腕時計を確認。時刻は17時40分……あ、ちょうど鳴り出した。最終下校を促す予鈴だ。俺は予鈴が鳴く中で独り歩いていたのだが……。
「二駄木くんッ!」
……そのとき突然、背後から名前を呼ばれた。俺は立ち止まり、振り返った。そこにいたのは……。
「ご、ごめんねっ! 訳あって、来れなくてっ!」
「……」
青井颯。またの名を『放課後の令嬢』。
彼女は息を切らしながら、俺を呼び止めた。部活に励んでいる生徒たちを中心に、その大声はそれなりに人目を集めている。

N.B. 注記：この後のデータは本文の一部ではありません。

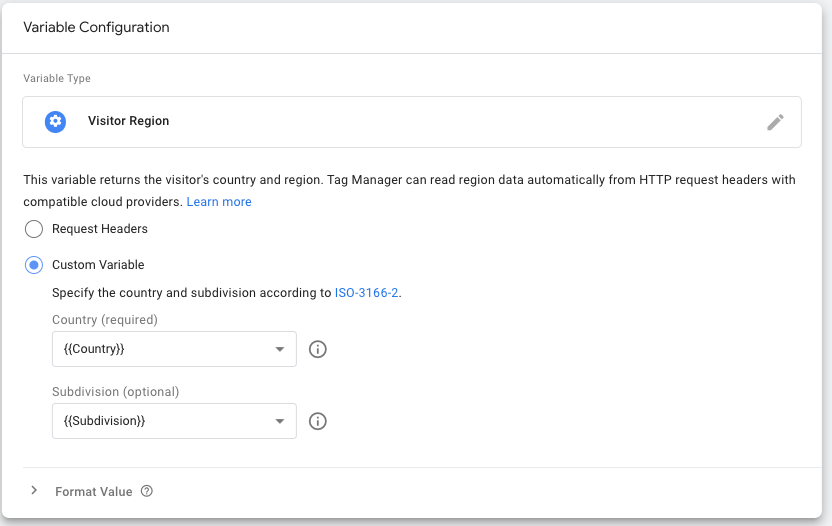This screenshot has width=832, height=526.
Task: Click the Visitor Region variable type text
Action: [x=128, y=121]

別にちゃんとした約束ってわけでもなかったはずだが、青井は謝りに来たようだった。律儀だな、とも思う一方で、しかし俺の頭の大部分は一つの疑問で占められていた。
「……お前は一体、何者なんだ?」
それを聞いた青井は焦った様子だった。何かを隠している、という自覚はあるらしい。しかし、いくら待っても質問の答えは返ってこない。
「って、そんな簡単には答えられないわな」
「……ごめんなさい」
青井は目を伏せてそう返した。
「別に怒っちゃいねぇよ。ま、俺もそこまでして詮索したいわけじゃないし。……じゃあな」
「あっ……」
俺は再び駅の方へと歩き出した。
背後からはもう、いかなる言葉も聞こえてくることはなかった。